GIVEN PASSAGE:
These statistics do not reveal the true trends in self-induced abortions across the country, but they certainly indicate a disturbing increase in demand in states where abortion services have become all-but impossible to obtain.
Friday, March 11, 2016
New York Times (Mar. 10, 2016): Governor Vetoes Curb on an Abortion Method:
Gov. Earl Ray Tomblin on Wednesday vetoed a ban on a second-trimester abortion practice. The bill would ban dilation and evacuation method abortions unless the doctor has caused the death of the fetus. It would not ban the method in cases of medical emergency. There would not be criminal or civil penalties, but physicians could potentially lose their medical licenses. The governor, a Democrat, cited concerns about constitutionality and patient safety. Courts blocked similar bans on the commonly used practice that Kansas and Oklahoma enacted in 2015. The Republican-led Legislature passed the bill alongside some Democrats. West Virginia lawmakers can override the veto with a simple majority of both chambers. Last year, lawmakers overrode Mr. Tomblin’s veto of a ban on abortions 20 weeks after conception.
Wednesday, February 24, 2016
The Slot (Feb. 22, 2016): John Kasich, Who is Terrible, Signs Bill Defunding Ohio Planned Parenthood, by Anna Merlan:
Republican Presidential Candidate and Ohio Governor John Kasich signed a bill, HB 294, to defund Planned Parenthood in Ohio on Sunday. The bill strips $1.7 million in funding from Planned Parenthood and any other entity that "performs or promotes non therapeutic abortions" or contracts with entities that do and redirects those funds to sex ed and preventative care. The law could affect hospital funding because hospitals sometimes perform abortions or contract with entities that do. According to Planned Parenthood, the lost funding had not been used for abortions but for "education and testing, including sex ed classes, a program called Healthy Moms, Healthy Babies, and HIV tests."
Mindful of his moderate campaign messaging, Kasich did not sign HB 294 in public. Instead, his office announced the signing in a statement. For more information, see the Columbus Dispatch report here.

EXERCISE DATA:
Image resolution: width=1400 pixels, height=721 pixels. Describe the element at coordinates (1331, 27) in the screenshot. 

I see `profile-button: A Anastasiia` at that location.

WORK REQUEST 1:
In the abortion-legislation news digest, rewrite the part that opens with the words "Mindful of his" and closes with "Dispatch report here.", changing "statement" to "press release".
WORK REQUEST 2:
Extend the abortion-legislation news digest beyond its final sentence.

WRITTEN RESPONSE 1:
Mindful of his moderate campaign messaging, Kasich did not sign HB 294 in public. Instead, his office announced the signing in a press release. For more information, see the Columbus Dispatch report here.

WRITTEN RESPONSE 2:
Tuesday, February 23, 2016
Atlantic (Feb. 19, 2016): The Muddled Future of Reproductive Rights, by Julie Rovner:
Prior to Justice Scalia's death, the Supreme Court frequently voted 5-4 votes on controversial decisions. Following Justice Scalia's death, there is a chance that the Court could deadlock, 4-4 in cases this term. When there is a tie vote, the appellate court's decision will stand, but it does not create national precedent.
This March the Supreme Court is scheduled to hear two reproductive rights cases, one on abortion and one on contraceptive insurance coverage. Whole Women's Health v. Hellerstadt challenges a Texas law that imposes restrictions on abortion clinics. The district court struck down the law, but the Fifth Circuit's decision reversed the district court and would allow the law to go into effect with minor changes. Zurbik v. Burwell challenges the religious accommodation that has been created for religious-affiliated institutions who wish to opt-out of contraceptive coverage. Current rules do not require that religious hospitals or schools contract for contraceptive coverage. Instead, they must inform the government who their insurer is so that the government can arrange for coverage. The lower courts in the cases consolidated in Zurbik found that the administration's rules don't violate religious rights.
Because appellate courts have ruled differently on both the contraceptive regulations and the constitutionality of laws like the Texas law challenged in Whole Women's Health, a tied Supreme Court decision would prolong Circuit splits. If the Supreme Court cannot reach a decision in the two cases, it can also hold them over and re-hear them next term.